Redistribution and use in source and binary forms, with or without modification, are permitted provided that the following conditions are met:
Redistributions of source code must retain the above copyright notice, this list of conditions and the following disclaimer.
Redistributions in binary form must reproduce the above copyright notice, this list of conditions and the following disclaimer in the documentation and/or other materials provided with the distribution.
Neither the name of the copyright holder nor the names of its contributors may be used to endorse or promote products derived from this software without specific prior written permission.

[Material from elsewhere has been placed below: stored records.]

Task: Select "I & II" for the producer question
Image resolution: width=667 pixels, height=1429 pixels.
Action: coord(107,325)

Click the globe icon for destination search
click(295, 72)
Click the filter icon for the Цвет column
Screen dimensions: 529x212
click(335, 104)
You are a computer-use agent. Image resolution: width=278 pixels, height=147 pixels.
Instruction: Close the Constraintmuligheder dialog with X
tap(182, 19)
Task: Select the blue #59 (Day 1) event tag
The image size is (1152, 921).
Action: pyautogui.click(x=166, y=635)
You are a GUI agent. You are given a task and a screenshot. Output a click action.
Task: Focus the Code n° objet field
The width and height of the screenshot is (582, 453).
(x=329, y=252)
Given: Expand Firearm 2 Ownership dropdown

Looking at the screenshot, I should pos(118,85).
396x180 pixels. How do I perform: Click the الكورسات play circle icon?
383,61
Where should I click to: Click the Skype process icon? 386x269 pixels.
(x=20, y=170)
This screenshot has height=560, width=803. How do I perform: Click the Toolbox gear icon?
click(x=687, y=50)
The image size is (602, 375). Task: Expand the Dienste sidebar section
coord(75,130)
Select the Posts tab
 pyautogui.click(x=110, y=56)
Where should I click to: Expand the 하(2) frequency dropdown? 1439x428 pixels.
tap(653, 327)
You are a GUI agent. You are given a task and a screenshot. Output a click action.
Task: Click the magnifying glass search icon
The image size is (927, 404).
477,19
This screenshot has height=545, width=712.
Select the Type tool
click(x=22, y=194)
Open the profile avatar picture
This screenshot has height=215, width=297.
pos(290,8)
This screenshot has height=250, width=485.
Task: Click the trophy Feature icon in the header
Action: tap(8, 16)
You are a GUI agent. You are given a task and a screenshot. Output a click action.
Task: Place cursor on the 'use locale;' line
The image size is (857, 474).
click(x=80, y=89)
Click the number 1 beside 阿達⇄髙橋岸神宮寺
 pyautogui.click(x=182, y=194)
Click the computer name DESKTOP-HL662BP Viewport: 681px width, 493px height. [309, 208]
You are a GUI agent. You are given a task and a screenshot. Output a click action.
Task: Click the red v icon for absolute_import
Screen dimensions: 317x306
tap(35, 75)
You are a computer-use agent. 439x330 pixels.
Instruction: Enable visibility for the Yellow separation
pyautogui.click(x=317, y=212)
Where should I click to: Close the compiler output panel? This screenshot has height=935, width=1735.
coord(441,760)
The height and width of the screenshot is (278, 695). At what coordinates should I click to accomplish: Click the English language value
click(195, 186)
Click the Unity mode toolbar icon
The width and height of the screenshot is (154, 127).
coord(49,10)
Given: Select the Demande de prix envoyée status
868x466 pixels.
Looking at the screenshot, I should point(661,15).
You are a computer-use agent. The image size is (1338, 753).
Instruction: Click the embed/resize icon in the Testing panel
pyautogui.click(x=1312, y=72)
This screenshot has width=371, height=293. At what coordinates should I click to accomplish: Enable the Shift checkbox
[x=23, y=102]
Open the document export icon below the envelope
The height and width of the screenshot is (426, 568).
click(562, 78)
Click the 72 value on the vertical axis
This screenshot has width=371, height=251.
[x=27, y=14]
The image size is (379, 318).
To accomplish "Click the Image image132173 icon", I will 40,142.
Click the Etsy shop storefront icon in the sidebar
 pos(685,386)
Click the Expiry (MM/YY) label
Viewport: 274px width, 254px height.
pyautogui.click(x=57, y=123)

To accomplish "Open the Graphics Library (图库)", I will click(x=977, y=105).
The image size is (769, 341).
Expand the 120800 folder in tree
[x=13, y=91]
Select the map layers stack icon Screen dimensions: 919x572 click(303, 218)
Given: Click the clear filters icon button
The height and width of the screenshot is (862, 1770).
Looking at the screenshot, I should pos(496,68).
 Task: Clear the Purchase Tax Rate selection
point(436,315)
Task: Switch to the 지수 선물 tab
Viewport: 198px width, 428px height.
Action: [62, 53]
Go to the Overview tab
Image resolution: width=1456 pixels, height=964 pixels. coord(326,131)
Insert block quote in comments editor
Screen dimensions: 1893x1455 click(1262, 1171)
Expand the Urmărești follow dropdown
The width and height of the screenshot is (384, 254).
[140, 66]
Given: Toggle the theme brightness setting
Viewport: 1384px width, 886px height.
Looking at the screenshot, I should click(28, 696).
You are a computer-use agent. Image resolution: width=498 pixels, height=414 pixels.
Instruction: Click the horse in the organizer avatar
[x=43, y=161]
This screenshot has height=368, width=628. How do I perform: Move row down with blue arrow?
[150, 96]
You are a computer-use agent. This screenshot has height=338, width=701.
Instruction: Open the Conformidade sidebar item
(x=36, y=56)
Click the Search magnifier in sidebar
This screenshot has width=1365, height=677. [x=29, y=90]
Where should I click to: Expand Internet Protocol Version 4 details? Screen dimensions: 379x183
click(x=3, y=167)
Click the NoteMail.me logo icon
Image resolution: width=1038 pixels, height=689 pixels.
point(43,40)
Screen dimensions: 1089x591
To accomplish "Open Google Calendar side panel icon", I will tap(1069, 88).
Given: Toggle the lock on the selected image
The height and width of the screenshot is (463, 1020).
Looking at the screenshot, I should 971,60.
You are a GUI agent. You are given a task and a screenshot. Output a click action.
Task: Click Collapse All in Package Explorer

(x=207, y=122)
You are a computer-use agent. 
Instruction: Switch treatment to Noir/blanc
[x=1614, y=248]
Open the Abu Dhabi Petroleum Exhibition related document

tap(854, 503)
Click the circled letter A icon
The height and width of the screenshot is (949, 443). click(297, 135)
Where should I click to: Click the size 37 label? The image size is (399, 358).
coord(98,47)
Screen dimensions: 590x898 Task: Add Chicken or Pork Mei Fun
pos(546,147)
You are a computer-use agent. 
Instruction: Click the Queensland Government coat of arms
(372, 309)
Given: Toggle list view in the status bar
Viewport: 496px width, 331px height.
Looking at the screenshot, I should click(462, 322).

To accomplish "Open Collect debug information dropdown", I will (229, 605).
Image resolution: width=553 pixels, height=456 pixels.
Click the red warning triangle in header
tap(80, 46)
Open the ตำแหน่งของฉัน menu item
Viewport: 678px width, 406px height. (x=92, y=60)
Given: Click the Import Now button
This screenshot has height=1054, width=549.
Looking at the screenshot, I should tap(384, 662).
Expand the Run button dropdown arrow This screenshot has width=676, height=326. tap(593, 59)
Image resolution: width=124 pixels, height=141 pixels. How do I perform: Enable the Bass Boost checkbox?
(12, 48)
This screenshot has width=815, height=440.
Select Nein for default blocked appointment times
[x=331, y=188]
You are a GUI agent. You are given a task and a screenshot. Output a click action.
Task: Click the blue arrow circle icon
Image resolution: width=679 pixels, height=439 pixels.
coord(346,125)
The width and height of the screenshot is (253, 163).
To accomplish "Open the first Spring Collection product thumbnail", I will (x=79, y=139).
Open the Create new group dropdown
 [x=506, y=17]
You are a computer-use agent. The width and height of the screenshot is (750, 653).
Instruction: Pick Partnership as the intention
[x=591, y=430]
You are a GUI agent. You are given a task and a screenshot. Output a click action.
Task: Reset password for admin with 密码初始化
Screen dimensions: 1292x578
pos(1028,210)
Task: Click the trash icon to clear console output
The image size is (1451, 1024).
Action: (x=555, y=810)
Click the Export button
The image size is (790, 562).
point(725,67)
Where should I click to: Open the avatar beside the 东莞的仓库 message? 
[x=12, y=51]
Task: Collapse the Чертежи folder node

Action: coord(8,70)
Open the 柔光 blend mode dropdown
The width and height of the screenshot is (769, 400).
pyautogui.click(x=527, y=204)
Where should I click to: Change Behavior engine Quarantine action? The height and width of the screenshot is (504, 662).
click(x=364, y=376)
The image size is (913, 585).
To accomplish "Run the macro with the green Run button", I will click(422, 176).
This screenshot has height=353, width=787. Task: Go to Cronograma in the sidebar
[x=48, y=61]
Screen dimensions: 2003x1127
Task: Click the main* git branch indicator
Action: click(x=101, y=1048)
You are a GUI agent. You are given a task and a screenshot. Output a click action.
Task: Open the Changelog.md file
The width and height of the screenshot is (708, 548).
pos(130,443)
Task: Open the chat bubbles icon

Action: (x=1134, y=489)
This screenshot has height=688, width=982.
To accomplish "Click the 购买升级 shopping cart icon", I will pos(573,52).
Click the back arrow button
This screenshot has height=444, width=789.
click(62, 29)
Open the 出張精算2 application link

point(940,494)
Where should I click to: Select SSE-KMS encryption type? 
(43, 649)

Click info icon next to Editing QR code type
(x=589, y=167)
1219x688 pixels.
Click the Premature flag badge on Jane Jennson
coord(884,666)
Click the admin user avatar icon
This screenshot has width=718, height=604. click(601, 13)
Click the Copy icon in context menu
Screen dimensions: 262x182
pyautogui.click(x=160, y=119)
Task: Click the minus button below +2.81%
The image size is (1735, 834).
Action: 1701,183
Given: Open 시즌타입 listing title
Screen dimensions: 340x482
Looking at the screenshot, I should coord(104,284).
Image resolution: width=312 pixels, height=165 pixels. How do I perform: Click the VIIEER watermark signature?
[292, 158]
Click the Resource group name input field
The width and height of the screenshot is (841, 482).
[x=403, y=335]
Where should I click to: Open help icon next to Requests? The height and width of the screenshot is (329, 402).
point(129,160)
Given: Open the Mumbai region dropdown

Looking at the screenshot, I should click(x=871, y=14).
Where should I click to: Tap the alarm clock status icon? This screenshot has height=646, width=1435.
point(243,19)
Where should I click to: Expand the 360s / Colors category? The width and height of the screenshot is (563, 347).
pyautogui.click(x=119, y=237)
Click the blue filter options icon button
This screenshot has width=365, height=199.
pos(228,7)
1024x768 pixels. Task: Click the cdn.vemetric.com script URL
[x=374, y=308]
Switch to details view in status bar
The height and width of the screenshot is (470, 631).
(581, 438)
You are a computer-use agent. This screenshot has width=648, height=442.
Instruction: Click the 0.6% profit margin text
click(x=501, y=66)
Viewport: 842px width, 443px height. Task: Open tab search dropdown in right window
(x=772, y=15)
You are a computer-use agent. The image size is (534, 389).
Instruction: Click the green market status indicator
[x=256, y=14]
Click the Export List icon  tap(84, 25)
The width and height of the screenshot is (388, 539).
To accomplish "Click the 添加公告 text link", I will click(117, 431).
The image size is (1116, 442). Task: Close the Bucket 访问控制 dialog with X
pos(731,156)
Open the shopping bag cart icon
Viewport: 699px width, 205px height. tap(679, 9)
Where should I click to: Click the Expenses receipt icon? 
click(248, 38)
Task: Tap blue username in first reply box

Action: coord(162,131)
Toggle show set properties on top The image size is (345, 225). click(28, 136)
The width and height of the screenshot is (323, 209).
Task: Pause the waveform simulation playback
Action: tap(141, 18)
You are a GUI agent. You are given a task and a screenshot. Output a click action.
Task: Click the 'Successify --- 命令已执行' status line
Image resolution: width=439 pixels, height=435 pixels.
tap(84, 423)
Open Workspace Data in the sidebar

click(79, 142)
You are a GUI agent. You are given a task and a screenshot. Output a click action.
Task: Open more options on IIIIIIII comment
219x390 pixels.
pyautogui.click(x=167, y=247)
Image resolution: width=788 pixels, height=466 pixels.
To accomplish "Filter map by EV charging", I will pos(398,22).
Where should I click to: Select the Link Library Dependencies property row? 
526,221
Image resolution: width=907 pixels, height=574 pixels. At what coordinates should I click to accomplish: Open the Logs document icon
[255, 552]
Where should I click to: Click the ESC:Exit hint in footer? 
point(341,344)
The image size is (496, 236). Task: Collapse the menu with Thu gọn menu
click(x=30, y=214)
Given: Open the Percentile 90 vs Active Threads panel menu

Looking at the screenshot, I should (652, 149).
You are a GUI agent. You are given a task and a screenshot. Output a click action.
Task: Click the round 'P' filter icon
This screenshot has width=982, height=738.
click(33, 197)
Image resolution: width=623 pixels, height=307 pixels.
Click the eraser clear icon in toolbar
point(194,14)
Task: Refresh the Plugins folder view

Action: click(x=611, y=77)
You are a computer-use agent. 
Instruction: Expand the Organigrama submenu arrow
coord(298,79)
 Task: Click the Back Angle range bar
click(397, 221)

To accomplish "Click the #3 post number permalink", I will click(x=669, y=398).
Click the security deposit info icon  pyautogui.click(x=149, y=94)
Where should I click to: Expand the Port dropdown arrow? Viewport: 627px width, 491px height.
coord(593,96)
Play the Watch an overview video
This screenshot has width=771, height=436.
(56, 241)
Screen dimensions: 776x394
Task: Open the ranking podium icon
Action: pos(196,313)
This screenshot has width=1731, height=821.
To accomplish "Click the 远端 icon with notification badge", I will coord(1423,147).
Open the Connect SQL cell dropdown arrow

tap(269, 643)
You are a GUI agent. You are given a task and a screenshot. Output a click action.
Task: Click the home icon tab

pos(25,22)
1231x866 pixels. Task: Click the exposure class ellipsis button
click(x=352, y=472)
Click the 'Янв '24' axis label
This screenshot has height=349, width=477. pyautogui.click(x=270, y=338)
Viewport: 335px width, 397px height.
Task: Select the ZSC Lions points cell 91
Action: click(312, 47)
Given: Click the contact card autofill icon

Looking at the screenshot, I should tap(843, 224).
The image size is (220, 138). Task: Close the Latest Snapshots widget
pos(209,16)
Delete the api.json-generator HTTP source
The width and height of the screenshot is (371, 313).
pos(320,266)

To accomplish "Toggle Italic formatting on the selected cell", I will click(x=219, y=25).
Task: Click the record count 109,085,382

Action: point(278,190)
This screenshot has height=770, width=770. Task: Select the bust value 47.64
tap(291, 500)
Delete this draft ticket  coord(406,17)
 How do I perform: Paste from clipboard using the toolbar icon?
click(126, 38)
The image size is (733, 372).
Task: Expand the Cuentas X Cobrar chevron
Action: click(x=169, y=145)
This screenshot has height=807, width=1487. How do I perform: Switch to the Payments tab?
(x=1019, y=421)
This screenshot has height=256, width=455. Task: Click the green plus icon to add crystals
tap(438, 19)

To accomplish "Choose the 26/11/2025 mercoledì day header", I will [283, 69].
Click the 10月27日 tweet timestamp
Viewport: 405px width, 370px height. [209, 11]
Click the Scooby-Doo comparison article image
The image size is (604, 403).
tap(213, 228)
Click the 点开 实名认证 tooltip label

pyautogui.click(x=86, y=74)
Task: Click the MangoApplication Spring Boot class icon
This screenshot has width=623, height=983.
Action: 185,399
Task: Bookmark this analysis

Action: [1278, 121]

THIS SOFTWARE IS PROVIDED BY THE COPYRIGHT HOLDERS AND CONTRIBUTORS "AS IS" AND ANY EXPRESS OR IMPLIED WARRANTIES, INCLUDING, BUT NOT LIMITED TO, THE IMPLIED WARRANTIES OF MERCHANTABILITY AND FITNESS FOR A PARTICULAR PURPOSE ARE DISCLAIMED. IN NO EVENT SHALL THE COPYRIGHT HOLDER OR CONTRIBUTORS BE LIABLE FOR ANY DIRECT, INDIRECT, INCIDENTAL, SPECIAL, EXEMPLARY, OR CONSEQUENTIAL DAMAGES (INCLUDING, BUT NOT LIMITED TO, PROCUREMENT OF SUBSTITUTE GOODS OR SERVICES; LOSS OF USE, DATA, OR PROFITS; OR BUSINESS INTERRUPTION) HOWEVER CAUSED AND ON ANY THEORY OF LIABILITY, WHETHER IN CONTRACT, STRICT LIABILITY, OR TORT (INCLUDING NEGLIGENCE OR OTHERWISE) ARISING IN ANY WAY OUT OF THE USE OF THIS SOFTWARE, EVEN IF ADVISED OF THE POSSIBILITY OF SUCH DAMAGE.